Most students don’t want to attend university longer than they have to, and theatre students are no different. But following the Ministry of Advanced Education’s recent decision to postpone UFV’s theatre major program, students who were planning to graduate this academic year with a theatre major now can’t, and are writing letters to the ministry in response.
The UFV Senate announced at its October 16 meeting that the ministry had decided to not approve six new programs as planned, but send them to the Degree Quality Assessment Board (DQAB) for further review instead. These programs included the theatre major, a peace and conflict studies major and minor, a bachelor of media arts program, a bachelor of education program, and an agriculture major.
Because of this decision, many students have to pick other programs than they originally intended in order to graduate. Theatre student association (TSA) president Geneva Perkins explained that this decision has a negative effect on many students.

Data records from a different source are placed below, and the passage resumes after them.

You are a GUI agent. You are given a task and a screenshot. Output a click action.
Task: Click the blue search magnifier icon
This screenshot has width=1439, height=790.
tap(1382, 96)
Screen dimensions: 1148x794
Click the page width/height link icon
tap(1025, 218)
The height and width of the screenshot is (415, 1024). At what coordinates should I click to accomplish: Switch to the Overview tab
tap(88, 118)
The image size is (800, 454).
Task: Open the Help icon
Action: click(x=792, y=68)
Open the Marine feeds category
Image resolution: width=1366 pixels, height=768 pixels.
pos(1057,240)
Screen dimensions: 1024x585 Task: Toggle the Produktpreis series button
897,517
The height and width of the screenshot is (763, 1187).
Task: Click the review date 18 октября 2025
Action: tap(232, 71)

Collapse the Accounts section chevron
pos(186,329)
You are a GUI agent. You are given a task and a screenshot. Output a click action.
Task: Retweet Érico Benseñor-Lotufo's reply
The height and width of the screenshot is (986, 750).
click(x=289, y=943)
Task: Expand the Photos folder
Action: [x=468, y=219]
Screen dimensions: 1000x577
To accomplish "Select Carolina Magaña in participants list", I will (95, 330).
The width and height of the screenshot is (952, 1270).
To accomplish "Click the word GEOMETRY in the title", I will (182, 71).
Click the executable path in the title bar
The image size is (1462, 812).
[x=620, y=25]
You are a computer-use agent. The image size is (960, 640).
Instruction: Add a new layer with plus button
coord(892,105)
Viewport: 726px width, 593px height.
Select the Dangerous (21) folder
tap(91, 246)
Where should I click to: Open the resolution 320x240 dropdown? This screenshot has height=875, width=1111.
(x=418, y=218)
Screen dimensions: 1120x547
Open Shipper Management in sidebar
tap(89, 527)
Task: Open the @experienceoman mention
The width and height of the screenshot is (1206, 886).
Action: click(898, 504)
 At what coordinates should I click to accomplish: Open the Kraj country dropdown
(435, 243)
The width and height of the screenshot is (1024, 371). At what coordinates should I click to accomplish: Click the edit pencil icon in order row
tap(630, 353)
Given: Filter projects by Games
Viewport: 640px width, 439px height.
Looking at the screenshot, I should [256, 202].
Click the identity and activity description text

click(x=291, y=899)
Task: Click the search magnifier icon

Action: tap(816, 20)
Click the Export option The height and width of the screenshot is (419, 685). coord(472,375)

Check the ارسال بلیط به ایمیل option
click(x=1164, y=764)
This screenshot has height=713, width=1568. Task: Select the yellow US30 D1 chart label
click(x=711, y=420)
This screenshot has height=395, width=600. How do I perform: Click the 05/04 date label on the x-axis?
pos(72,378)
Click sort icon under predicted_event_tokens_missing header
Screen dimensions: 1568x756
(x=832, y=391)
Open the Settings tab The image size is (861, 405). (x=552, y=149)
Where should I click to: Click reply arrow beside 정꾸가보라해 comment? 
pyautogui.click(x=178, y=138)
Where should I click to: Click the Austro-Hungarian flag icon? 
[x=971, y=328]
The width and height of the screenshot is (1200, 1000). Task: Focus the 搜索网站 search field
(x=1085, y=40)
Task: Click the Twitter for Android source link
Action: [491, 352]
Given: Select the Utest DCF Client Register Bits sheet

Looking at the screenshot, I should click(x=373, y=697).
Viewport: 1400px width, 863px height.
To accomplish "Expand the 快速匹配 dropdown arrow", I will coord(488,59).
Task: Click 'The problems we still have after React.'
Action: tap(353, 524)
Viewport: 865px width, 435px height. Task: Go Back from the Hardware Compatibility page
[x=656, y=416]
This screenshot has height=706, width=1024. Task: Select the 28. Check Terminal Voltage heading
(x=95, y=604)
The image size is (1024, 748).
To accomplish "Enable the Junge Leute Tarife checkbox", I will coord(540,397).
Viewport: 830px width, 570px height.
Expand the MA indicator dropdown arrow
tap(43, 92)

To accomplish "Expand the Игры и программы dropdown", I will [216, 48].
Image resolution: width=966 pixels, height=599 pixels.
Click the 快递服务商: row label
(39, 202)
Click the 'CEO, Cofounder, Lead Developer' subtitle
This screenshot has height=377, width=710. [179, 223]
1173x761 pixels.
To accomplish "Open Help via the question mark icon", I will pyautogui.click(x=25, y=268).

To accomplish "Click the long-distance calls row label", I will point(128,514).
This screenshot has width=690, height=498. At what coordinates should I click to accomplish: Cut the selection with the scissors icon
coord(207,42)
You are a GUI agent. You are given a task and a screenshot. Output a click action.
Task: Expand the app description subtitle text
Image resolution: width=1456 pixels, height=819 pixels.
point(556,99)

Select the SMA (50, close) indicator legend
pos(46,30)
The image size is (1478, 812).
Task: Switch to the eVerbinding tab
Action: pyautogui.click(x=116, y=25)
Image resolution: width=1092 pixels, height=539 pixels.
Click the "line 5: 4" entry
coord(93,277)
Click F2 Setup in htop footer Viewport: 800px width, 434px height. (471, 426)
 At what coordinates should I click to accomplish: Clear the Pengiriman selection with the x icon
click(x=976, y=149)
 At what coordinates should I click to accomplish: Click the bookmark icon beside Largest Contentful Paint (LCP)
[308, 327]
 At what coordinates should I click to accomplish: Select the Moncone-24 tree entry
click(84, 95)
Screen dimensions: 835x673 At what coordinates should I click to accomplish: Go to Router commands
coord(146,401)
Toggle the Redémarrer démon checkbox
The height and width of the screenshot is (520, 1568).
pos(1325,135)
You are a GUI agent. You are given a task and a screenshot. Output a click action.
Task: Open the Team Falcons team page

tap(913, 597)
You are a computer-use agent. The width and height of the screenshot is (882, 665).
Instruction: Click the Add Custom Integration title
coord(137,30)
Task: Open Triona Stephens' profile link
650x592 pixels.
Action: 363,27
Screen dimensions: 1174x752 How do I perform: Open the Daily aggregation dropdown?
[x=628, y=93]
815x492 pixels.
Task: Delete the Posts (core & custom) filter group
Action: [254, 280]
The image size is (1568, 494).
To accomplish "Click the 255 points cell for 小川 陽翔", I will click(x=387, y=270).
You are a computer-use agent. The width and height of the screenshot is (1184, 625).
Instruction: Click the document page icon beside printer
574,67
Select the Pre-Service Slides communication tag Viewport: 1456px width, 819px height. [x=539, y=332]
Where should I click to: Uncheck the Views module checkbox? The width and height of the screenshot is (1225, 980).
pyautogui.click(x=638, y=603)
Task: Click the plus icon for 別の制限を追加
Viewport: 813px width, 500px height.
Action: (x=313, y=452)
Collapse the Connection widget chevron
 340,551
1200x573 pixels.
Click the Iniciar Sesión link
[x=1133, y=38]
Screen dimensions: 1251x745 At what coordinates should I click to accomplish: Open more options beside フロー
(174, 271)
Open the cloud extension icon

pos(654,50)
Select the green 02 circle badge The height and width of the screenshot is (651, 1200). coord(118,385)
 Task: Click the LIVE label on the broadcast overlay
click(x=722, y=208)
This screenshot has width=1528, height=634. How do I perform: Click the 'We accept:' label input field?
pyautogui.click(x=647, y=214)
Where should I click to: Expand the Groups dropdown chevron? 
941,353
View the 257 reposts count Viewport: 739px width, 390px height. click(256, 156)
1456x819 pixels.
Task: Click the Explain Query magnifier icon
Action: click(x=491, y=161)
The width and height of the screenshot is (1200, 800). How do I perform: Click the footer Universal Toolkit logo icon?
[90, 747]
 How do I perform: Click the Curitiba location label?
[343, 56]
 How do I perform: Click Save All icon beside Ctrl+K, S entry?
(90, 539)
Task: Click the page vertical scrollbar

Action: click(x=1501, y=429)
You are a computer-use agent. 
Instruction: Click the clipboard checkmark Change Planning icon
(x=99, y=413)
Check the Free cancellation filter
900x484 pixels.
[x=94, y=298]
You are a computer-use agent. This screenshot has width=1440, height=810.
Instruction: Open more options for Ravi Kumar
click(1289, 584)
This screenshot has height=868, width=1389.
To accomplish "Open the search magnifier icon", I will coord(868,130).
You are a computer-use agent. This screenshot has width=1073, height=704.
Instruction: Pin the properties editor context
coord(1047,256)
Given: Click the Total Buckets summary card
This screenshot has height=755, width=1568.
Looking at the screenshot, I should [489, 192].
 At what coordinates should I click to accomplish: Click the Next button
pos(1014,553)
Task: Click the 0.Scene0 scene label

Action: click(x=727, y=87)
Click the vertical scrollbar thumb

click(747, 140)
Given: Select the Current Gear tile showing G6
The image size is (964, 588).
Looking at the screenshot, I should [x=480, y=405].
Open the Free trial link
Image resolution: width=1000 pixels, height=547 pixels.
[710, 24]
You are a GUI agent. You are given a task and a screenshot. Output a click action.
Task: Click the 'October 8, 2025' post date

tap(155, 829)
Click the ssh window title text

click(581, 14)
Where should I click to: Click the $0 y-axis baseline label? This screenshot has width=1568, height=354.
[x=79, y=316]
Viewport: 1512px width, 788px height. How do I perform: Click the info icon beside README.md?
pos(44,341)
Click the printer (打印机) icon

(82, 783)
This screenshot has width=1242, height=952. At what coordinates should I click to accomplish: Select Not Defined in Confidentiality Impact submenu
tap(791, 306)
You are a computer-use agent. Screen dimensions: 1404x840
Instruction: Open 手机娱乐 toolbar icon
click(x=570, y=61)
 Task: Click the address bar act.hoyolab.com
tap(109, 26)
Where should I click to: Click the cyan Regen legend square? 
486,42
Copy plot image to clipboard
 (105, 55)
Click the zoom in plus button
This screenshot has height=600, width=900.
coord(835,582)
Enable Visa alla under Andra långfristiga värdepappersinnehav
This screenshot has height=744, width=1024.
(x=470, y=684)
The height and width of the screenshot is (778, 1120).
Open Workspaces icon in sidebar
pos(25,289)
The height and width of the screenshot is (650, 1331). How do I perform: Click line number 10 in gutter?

“It’s frustrating to not know what degree we’re going to get,” she said. “What a lot of theatre students end up doing is an English major and a theatre extended minor. It’s a lot about planning your classes and figuring that stuff out, which is really hard to do when you don’t know what goal you’re working towards.”
Although many of these students are choosing other programs, they still want to make their voices heard, and they’re doing just that by writing letters to the ministry, as well as other local politicians. After seeking advice from the theatre department head and members of the political science department, TSA members decided letters were the way to go.
“We recommended writing letters to the ministers of advanced education, as well as local MLAs,” Perkins explained. “Emails are good, but handwritten, mailed letters would definitely have more of an impact.”
In their letters, students expressed how the delay was affecting them personally, as well as emphasizing that the theatre major wouldn’t take any other infrastructure or resources to implement, as UFV already has a thriving theatre program.
“We said that we were really disappointed that the ministry hasn’t approved the major yet, and that it was taking so long,” said Perkins. “The frustration is not knowing why it’s being delayed so long. We really wanted to emphasize why the theatre degree would be a really good asset for the university.”
The letters were sent to Andrew Wilkinson, minister of advanced education; Sandra Carroll, deputy minister; Darryl Plecas, MLA for Abbotsford; and John Martin and Laurie Throness, MLAs for Chilliwack.
Although Perkins has yet to hear from the ministry, she noted that the Abbotsford and Chilliwack MLAs immediately responded to her letters.
“They basically said that it was an issue that they were aware of, and they were going to take steps, talk to the ministers, and see what they can do,” she said. “It was really positive hearing back from them.”
Although Perkins and other students understand that the Ministry may not change their minds overnight, they’re hoping their letters remind them how the program delays are affecting students.
“What I hope is that it shows that it’s more than just a piece of paper sitting on the minister’s desk,” Perkins said. “It’s a decision that affects a lot of people.”